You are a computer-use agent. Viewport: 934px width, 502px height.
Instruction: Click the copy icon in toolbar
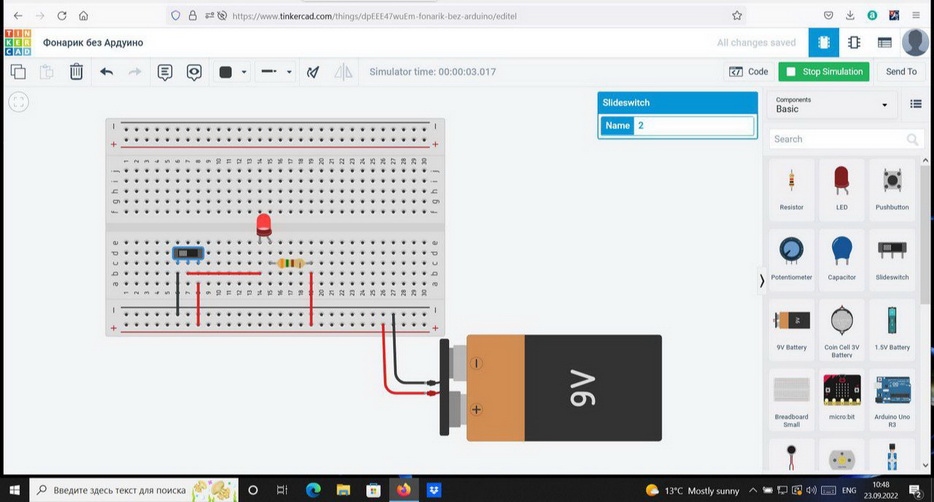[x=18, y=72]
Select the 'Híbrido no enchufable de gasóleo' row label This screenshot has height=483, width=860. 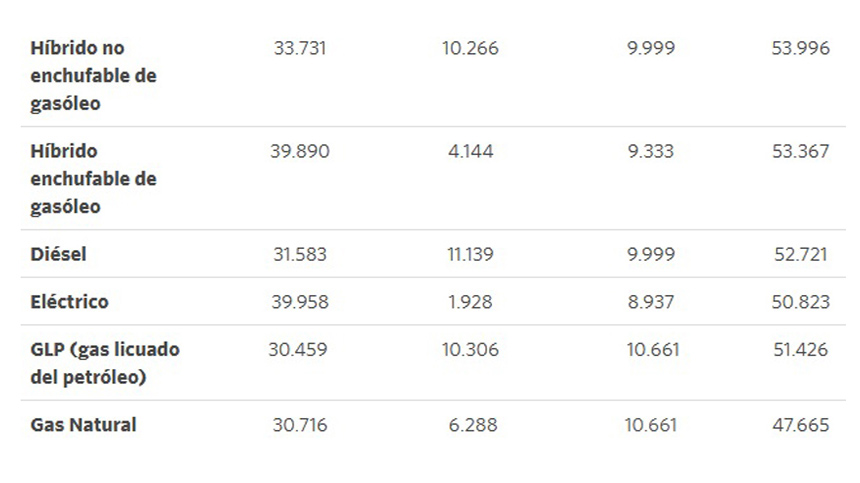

==

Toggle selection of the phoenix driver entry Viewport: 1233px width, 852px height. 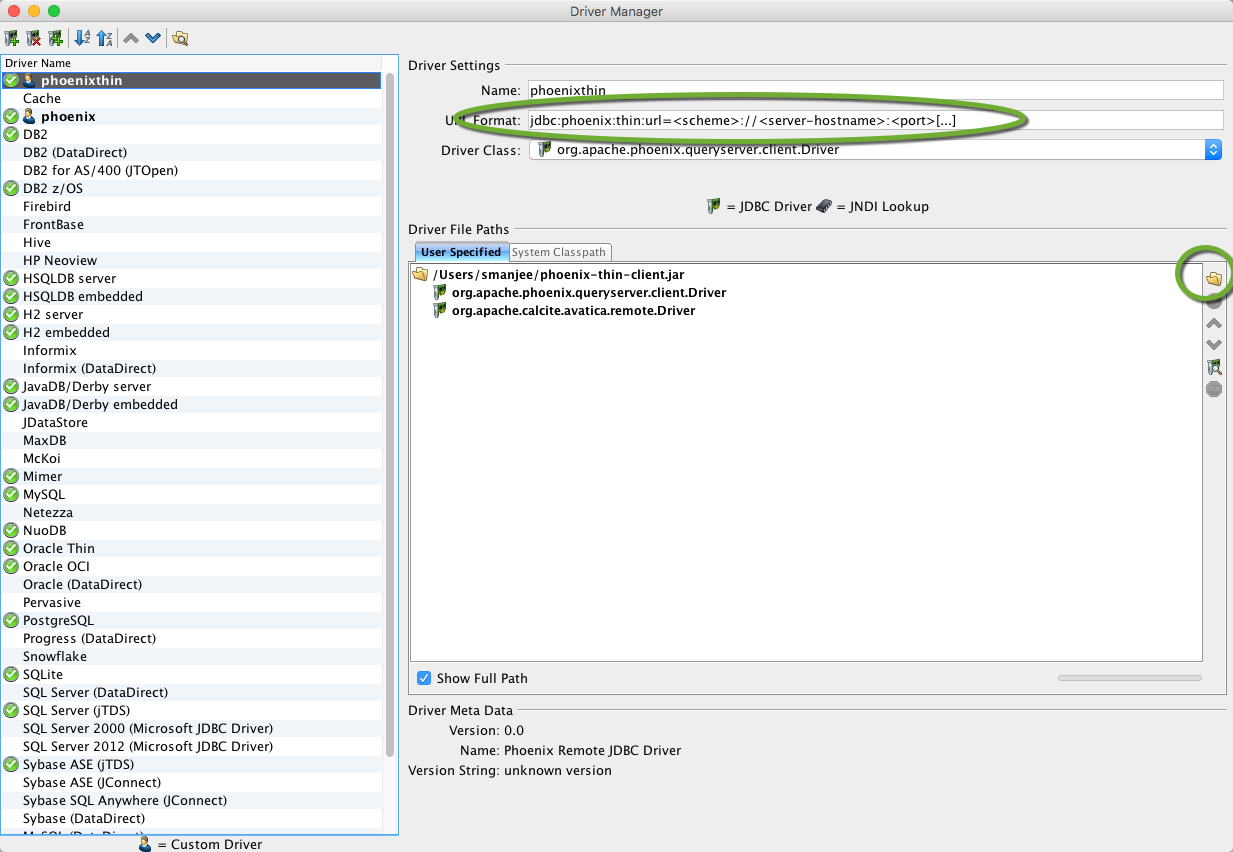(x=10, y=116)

_PROBLEM DETAILS_
From the records above, transcribe only the stretch from the line with "Instruction: Click the copy icon in toolbar" through the line with "Select the 'Híbrido", keeping both ends. Omit pictures.

_EXERCISE RESPONSE_
Instruction: Click the copy icon in toolbar
[x=18, y=72]
Select the 'Híbrido no enchufable de gasóleo' row label This screenshot has height=483, width=860. 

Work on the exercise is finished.